AGOSTO 2026
A história por trás dos fusos horários
Hoje parece óbvio que o mundo é dividido em fusos horários, mas essa organização é relativamente recente — tem pouco mais de 140 anos. Antes disso, cada cidade definia seu próprio horário local com base na posição do sol, o que funcionava razoavelmente bem até a chegada de um invento que mudou tudo: o trem.
O problema que as ferrovias criaram
Até meados do século XIX, cada cidade tinha seu "meio-dia solar" próprio — o momento em que o sol estava mais alto no céu local. Isso significava que cidades vizinhas, a poucos quilômetros de distância, podiam ter horários oficiais ligeiramente diferentes entre si. Enquanto as pessoas se deslocavam a pé ou a cavalo, essa diferença era irrelevante. Mas com a expansão das ferrovias, companhias precisavam publicar horários de partida e chegada que fizessem sentido em múltiplas cidades ao mesmo tempo — e centenas de horários locais diferentes tornaram isso praticamente impossível de gerenciar.
A proposta canadense
A solução mais influente veio do engenheiro escocês-canadense Sandford Fleming, que em 1879 propôs dividir o globo em 24 fusos horários, cada um cobrindo aproximadamente 15 graus de longitude — a distância que a Terra gira em uma hora.
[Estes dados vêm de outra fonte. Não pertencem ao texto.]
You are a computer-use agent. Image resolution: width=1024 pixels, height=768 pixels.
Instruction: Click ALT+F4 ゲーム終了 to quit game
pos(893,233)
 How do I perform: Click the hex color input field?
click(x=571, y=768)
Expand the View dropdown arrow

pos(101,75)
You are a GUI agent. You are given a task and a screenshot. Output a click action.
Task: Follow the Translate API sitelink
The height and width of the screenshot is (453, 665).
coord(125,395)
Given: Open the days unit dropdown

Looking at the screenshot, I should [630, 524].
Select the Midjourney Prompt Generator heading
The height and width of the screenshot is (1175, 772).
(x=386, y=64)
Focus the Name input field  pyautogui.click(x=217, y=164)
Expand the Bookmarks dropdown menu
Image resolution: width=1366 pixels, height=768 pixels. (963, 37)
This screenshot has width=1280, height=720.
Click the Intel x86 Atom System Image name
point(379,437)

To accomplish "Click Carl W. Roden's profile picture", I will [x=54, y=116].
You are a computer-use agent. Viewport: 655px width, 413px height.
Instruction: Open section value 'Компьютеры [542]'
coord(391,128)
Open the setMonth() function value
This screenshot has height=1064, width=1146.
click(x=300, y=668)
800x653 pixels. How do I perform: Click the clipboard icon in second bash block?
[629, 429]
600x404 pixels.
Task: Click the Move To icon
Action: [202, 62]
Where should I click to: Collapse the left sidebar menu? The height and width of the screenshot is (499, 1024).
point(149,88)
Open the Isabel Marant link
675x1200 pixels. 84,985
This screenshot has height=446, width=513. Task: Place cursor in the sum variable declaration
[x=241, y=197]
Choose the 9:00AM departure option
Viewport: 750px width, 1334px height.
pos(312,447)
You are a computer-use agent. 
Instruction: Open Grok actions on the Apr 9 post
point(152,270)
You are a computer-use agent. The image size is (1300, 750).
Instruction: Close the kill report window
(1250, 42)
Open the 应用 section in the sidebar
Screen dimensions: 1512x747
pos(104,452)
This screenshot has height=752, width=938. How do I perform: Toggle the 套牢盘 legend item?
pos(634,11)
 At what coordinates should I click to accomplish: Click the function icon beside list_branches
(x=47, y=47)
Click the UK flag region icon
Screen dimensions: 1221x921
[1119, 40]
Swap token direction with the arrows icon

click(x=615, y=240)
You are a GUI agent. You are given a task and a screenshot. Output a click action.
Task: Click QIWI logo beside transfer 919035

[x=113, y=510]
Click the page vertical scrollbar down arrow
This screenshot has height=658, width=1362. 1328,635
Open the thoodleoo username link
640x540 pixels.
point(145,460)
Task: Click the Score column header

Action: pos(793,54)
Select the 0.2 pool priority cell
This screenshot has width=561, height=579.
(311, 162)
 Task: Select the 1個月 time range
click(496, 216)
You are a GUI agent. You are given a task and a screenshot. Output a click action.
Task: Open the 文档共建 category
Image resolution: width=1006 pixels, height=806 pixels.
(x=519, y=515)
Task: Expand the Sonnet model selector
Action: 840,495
A proposta de Fleming não pegou instantaneamente, mas influenciou diretamente a Conferência Internacional do Meridiano, realizada em Washington em 1884, que definiu o Meridiano de Greenwich como referência zero para o sistema.
Uma adoção lenta e desigual
Apesar da conferência de 1884, a adoção dos fusos horários padronizados foi lenta e aconteceu país por país, ao longo de décadas — alguns lugares só adotaram o sistema no século XX. Além disso, cada país teve liberdade para desenhar suas próprias fronteiras de fuso horário, o que explica por que hoje existem fusos com formatos irregulares, alinhados a fronteiras políticas em vez de seguir estritamente as linhas de longitude.
Por que ainda existem exceções e meios-fusos
Mesmo mais de um século depois da padronização inicial, países continuam ajustando seus fusos por razões políticas, práticas ou até simbólicas — como o caso do Nepal, que usa um fuso de 45 minutos calculado a partir da posição do Monte Everest, discutido em outro artigo aqui do blog. A China, por sua vez, optou por um único fuso nacional em 1949, apesar de seu território ser largo o suficiente para cobrir cinco fusos naturais diferentes.
Um sistema ainda em evolução
Longe de ser uma questão encerrada, os fusos horários seguem sendo debatidos e ajustados. Países mudam de fuso, abandonam ou adotam horário de verão, e organizações internacionais periodicamente discutem propostas de simplificação global — nenhuma delas, até hoje, ganhou tração suficiente para substituir o sistema criado a partir da proposta de Fleming há quase 150 anos.